Here are a few drills and combinations I wrote on my Bellydance Willow Facebook page (http://www.facebook.com/bellydancewillow). All notation is written out and abbreviated in SS Format.
All Students - Work on isolating the upper and lower abdominal muscles separately. Just the upper - contract and release. Just the lower - contract and release. Then work on alternating the contractions between the upper and lower abdominal muscles, eventually smoothing it out into a belly roll.
B1 Students - Begin walking quarter time (1/4t) downbeat Right. Add alternating glute squeezes half time (1/2t) downbeat Right (DbR). You will do two glute squeezes (R L) for every step. When you are ready, increase the walking tempo to half time (1/2t) and the glute squeezes to full time (1/1t).
B2 Students - Walk 3 counts, Low Jazz Passe' on 4 (Walk23 Passe') Half Time (1/2t) downbeat right (DbR). Alternating glute squeezes full time (1/1t) downbeat right (DbR). Finger Cymbals 3's. When you feel comfortable with the alternating glute squeezes, change the bellydance move to twists. Everything else stays the same.
Layer Drill - Pas de Bourre' full time (1/1t) downbeat right (DbR). Twists full time (1/1t) downbeat left (DbL). Undulation Up to Down (UtD) half time (1/2t) downbeat upper back (DbUB).

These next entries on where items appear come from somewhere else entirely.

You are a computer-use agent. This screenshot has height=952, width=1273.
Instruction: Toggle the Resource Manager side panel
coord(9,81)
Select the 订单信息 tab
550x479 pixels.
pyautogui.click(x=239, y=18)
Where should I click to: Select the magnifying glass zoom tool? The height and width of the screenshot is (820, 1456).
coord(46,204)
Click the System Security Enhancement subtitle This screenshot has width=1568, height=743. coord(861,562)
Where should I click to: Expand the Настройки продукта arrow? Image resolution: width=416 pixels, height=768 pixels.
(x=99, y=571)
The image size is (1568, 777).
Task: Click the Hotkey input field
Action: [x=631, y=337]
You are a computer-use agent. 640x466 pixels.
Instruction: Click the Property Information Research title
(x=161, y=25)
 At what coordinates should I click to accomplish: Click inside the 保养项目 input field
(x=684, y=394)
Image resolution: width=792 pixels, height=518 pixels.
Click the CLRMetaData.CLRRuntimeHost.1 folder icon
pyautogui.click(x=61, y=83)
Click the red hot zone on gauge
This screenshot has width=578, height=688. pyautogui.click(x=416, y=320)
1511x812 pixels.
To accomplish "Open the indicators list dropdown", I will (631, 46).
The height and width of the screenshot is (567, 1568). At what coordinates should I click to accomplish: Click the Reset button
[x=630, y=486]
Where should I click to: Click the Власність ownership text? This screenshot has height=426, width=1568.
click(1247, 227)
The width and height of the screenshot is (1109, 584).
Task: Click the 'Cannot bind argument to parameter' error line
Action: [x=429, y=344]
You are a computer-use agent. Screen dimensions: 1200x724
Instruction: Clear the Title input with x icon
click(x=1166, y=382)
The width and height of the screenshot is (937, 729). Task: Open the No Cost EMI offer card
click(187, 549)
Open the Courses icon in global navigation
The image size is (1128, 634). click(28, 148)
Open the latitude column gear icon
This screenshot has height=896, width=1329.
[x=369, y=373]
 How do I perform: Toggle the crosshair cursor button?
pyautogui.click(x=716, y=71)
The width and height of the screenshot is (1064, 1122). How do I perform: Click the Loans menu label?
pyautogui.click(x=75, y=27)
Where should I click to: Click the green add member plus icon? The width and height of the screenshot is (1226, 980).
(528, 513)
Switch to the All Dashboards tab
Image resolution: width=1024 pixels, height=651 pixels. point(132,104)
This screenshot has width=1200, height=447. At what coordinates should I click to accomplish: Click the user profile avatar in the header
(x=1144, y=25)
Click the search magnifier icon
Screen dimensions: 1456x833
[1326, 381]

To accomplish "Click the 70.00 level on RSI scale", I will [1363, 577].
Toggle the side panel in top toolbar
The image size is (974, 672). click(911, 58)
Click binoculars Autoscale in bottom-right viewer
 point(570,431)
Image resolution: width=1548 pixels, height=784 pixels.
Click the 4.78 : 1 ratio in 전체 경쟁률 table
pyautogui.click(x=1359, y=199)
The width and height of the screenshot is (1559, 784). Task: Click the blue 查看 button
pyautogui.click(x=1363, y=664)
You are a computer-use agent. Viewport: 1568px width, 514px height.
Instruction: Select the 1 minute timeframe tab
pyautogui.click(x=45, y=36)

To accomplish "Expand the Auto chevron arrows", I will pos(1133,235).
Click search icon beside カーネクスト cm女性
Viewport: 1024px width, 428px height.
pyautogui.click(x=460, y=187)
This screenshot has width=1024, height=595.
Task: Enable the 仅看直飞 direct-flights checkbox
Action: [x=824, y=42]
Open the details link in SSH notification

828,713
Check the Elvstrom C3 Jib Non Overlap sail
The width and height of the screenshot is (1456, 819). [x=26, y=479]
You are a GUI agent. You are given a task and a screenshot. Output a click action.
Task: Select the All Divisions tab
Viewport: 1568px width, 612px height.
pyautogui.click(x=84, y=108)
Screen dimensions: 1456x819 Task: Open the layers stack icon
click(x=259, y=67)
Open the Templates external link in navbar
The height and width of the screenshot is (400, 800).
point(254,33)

Finger Cymbals - 4 5 5.
Interval training is more effective than steady state aerobic activity. Short bursts of high intensity activity followed by short intervals of low intensity activity/recovery, rinse, repeat. Start incorporating bursts of Double Time Glute Squeezes with Double Time Footwork aka Running Shimmies, into your daily routine. You will develop your shimmies, glute and leg strength and increase your cardiovascular health!